Ringfort (Cashel), Leana, Co. Clare
Co. Clare |
Ringforts
On the north-western slope of a narrow ridge in County Clare, amid rough pasture, sits a stone enclosure that spent much of the twentieth century misidentified.
Cartographers recording it in 1996 labelled it a rectangular enclosure, which is technically defensible but misses the point; what survives here is a cashel, a type of early medieval ringfort defined by a stone wall rather than an earthen bank, and it is considerably more complex than a simple rectangular outline would suggest.

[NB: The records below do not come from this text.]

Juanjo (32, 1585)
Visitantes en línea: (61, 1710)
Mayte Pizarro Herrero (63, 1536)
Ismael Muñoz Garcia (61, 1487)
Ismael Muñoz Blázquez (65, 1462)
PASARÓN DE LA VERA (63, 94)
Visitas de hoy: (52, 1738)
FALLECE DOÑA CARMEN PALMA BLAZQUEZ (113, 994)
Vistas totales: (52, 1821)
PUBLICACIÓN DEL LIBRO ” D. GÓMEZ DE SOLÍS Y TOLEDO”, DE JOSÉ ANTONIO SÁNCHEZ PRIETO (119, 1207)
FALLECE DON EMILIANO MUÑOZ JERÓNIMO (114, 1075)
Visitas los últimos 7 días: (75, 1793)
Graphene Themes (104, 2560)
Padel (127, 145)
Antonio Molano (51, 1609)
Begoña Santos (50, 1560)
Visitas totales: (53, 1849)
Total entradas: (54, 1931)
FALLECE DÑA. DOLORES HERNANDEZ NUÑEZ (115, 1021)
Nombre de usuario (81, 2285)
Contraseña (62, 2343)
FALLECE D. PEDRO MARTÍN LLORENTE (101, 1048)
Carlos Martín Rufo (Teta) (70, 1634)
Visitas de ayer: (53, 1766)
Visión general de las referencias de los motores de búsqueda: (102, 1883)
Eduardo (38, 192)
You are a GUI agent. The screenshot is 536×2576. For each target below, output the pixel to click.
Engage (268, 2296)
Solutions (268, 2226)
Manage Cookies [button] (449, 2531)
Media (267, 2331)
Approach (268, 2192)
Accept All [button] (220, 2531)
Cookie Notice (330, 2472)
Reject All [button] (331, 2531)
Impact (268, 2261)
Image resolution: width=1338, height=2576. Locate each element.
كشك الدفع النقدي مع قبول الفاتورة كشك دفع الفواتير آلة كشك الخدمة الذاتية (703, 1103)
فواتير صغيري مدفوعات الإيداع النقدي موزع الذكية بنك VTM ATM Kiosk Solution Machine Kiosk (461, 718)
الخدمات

The structure is subrectangular rather than truly rectangular, measuring roughly 29 metres north-east to south-west and 27 metres north-west to south-east. Its defining wall, between one and one and a half metres wide and still standing to around a metre or more in places, shows a notable variety of construction depending on where you look. At the south-east, the outer face is built from large, roughly coursed blocks laid with some care, while at the south-west and north-west the builders used thin flagstones laid flat, a technique that speaks to the local availability of Clare's characteristic fissile limestone. The entrance, about a metre wide, sits near the centre of the south-east side. A narrow modern field wall has been built directly over the cashel's perimeter on the north-east and part of the north-west, folding a much older boundary into the practical geometry of later farming. Inside the enclosure, which slopes unevenly downward to the north-west, there is a hut site in the eastern portion, and partly overlapping its south-western edge is a small subcircular feature defined by a low earth and stone bank, possibly a separate structure of a different period or function. The antiquarian T. J. Westropp, writing in 1905, noted a side enclosure to the north-east of the cashel; it does not appear on Ordnance Survey mapping, but aerial imagery has since confirmed the presence of a further subrectangular enclosure of roughly 35 by 28 metres butting up against the cashel at the north-east, defined by a poorly preserved, gapped stone wall. Westropp, it turns out, was right.